Cancer risk prediction and model validation with 'omics data

Last updated:: 16 March 2026

ID:: 1089913
Start date:: 5 March 2026
Project status:: Current
Principal investigator:: Dr James Geoffrey Dowty
Lead institution:: University of Melbourne, Australia

We aim to use genomics, proteomics and other ‘omics data, plus lifestyle/clinical risk factors to estimate corresponding risks of cancer, predict cancer risks, validate cancer risk models, and identify causal effects on cancer risk.
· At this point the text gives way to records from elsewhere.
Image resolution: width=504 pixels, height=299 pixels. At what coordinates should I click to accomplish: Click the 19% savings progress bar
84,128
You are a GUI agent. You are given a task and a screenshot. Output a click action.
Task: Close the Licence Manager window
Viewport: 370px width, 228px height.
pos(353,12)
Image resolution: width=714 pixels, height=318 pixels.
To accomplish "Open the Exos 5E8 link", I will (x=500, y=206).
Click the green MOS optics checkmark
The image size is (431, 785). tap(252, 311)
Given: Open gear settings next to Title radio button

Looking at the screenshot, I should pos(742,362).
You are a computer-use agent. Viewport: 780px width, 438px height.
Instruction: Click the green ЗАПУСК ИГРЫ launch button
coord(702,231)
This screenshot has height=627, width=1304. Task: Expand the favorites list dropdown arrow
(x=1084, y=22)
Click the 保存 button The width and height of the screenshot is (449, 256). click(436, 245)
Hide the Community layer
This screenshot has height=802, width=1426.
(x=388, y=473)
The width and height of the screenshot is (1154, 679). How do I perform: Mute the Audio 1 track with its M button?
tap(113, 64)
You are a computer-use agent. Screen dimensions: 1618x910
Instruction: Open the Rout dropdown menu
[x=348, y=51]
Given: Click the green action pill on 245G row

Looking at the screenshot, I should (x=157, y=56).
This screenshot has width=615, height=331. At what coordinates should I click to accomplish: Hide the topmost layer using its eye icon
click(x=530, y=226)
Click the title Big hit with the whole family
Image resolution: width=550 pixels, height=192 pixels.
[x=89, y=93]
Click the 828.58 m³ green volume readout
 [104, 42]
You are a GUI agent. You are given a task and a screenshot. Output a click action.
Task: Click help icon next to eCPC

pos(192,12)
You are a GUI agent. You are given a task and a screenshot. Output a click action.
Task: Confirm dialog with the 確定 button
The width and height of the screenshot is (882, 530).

Research questions and rationales:
1. Can we predict the risk of common cancers with a novel plasma proteomic risk score? Individual protein biomarkers have been shown using UKB data (PMID 38750076) to predict future cancer onset, and small studies (PMID 39402035) have combined these into proteomic risk scores, but this promising avenue of enquiry is still in its infancy.
2. Can these proteomic risk scores be integrated with polygenic risk scores and lifestyle/clinical risk factors into a more powerful risk prediction model? Small-scale studies (PMID 39402035) have shown that combining proteomic risk scores with polygenic risk scores gives a predictive performance better than for polygenic risk scores alone. But we would like to test this in a large study (UKB) and also combine this model with lifestyle/clinical risk factors into a comprehensive risk prediction model.
3. How well do the resulting models predict cancer risk (with performance metrics estimated using cross validation)? How well do existing models for predicting cancer risk perform, especially in comparison to our new models? How well do other models broadly in the area of cancer risk prediction, including predicting cancer risk factors, perform? Models cannot be used clinically until they have been validated.
4. Can we identify the causal effects of proteomic and other risk factors on cancer risk, using Mendelian randomisation and other methods of causal inference? We will unravel the causal relationships between cancer risk factors and cancer.
5. Can we predict cancer using other ‘omics data and new analytical approaches?